Dysthymia on the other hand is a CHRONIC condition. This means that you don't have "episodes" of dysthymia, you just ARE dysthymic. Rather than being intensely sad for six months, you're just pretty sad all the time. Rather than feeling abject misery hit you out of the blue, you don't really know what it's like to be truly happy and excited. Life fatigues you and wears you down, you feel no joy in anything, everything is miserable. Dysthymia sounds like a torturous condition, and if I had to choose I'd definitely pick six months in the deepest pit of hell than my entire life in the outer rim of hell.

And there you come along and proclaim that, against ALL psychiatric knowledge, against every personal experience of those that have had dysthymia, that it's not a chronic life-long miserble condition, but it's JUST NORMAL SADNESS!? That this isnt' a terrible mental illness that afflicts thousands upon thousands of people, but that these people are just FEELING A NORMAL EMOTION!?!? So because they don't have "real" depression they not only aren't experiencing a mental illness, but also don't deserve treatment? Dysthymic people should just suck it up and keep on living a joyless, miserable life because you refuse to differentiate it from normal sadness for no apparent reason AND think they should be refused medication that give them a chance at happiness because it's not as severe as an episode of clinical depression? I can't believe how uncaring and ignorant you are, discounting the work of every single healthcare professional who has looked at dysthymia to say that they don't deserve treatment and that what they live with is "normal". How dare you?
(edited 9 years ago)
surely what you're on about is clinical versus medical depression? They're both real things they just have different causes, mainly the chemical imbalance in the brain is a side effect
Yeah its real, just far too many wanna emo kids self diagnose it to look all brooding and deep, and that makes it appear that it isn't a real illness.

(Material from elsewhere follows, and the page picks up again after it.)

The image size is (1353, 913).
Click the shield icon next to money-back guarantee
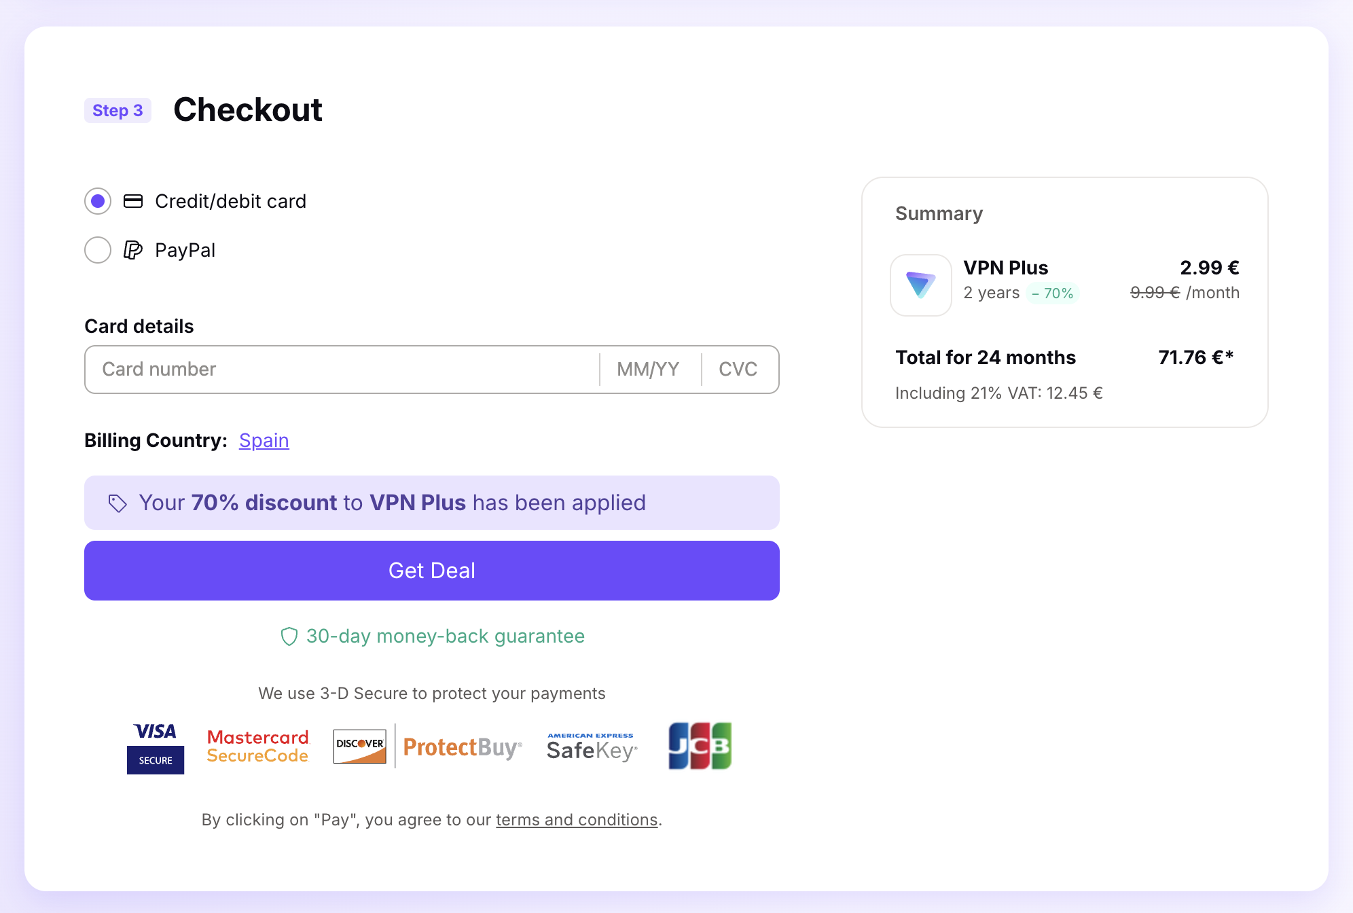289,637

Too many times I end up ranting at people, and this is an overall summary;

- Depression is not cute
- Anxiety is not special
-Self harm scars are not beautiful
- Suicide is not poetic
-Eating disorders aren't glamorous
- Schizophrenia is terrifying

You dont want them. Mental illnesses are serious disorders, they are not romantic and beautiful and dont make you brooding and deep, stop treating them that way.
Yes, it is.
Original post by Cat123456
surely what you're on about is clinical versus medical depression? They're both real things they just have different causes, mainly the chemical imbalance in the brain is a side effect


The distinction between "clinical" and "medical" depression is something you've just made up. Nobody in the mental health system sees "clinical" and "medical" depression as being distinct terms for different illnesses, no authors use those terms to divide depression into two distinct conditions, and it isn't in the popular vernacular to talk about "medical" and "clinical" depression as being different things. Which leaves two possibilities, either:

1,. You just made that up.
2. You're getting confused and mixed up somewhere.
(edited 9 years ago)
Depression =/= extreme sadness. I'm severely depressed but that doesn't mean I'm always sad. Or even sad for most of the time.
Original post by Cat123456
surely what you're on about is clinical versus medical depression? They're both real things they just have different causes, mainly the chemical imbalance in the brain is a side effect


Depression is real, but the chemical imbalance in the brain idea is merely a theory and completely unproven.